[
https://issues.apache.org/jira/browse/PIG-2443?page=com.atlassian.jira.plugin.system.issuetabpanels:comment-tabpanel&focusedCommentId=13174343#comment-13174343
]
Jonathan Coveney commented on PIG-2443:
---------------------------------------
Yeah, that's what I'd do. I wouldn't obsess over speed yet, I'd just implement
it and see how fast it is, and then if it's prohibitively slow go from there.
The more annoying issue is that since we're essentially converting it over,
there's going to be two casts when there only needs to be one.
You'll have IsInt() in the split, and then in the resultant field, you'll have
to cast the int one over to an int. It'd be nice if it could take advantage of
what is going on and post split, the true values will have the proper schema
:int, and the ones that aren't will still be :chararray.

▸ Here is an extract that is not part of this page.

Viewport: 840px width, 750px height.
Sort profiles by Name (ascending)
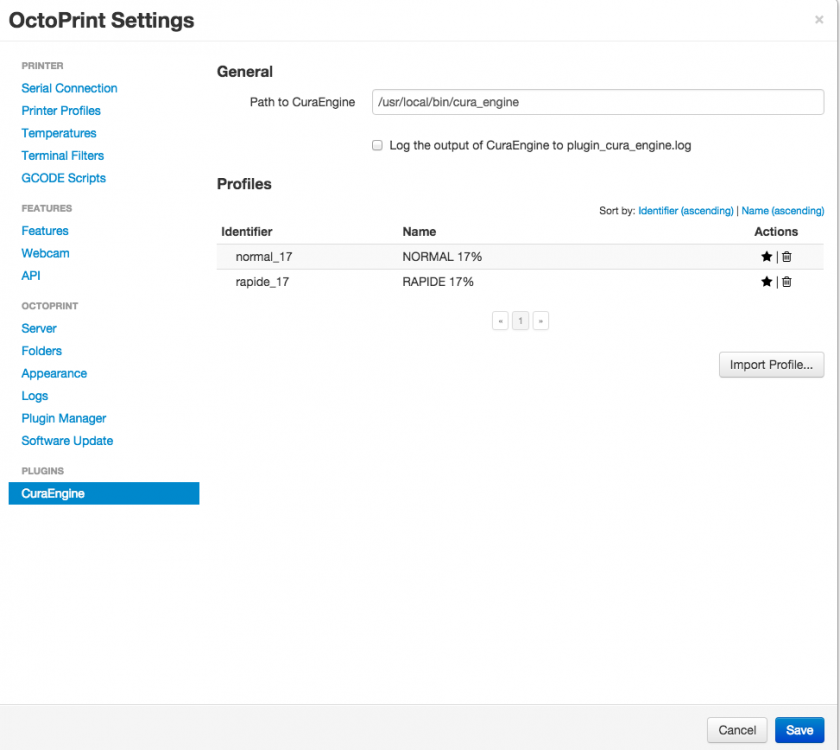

> [Piggybank] Add UDFs to check if a String is an Integer And if a String is
> Numeric
> ----------------------------------------------------------------------------------
>
> Key: PIG-2443
> URL: https://issues.apache.org/jira/browse/PIG-2443
> Project: Pig
> Issue Type: New Feature
> Components: piggybank
> Reporter: Prashant Kommireddi
> Assignee: Prashant Kommireddi
> Attachments: isIntNumeric.patch, isIntNumeric.patch
>
>
> UDF that could be used to check if a String is numeric (or an Integer).
> Several tools such as Splunk, AbInitio have this UDF built-in and companies
> making an effort to move to Hadoop/Pig could use this.
> Use Case:
> In raw logs there are certain filters/conditions applied based on whether a
> particular field/value is numeric or not. For eg, SPLIT A INTO CATEGORY1 IF
> IsInt($0), CATEGORY2 IF !IsInt($0);
--
This message is automatically generated by JIRA.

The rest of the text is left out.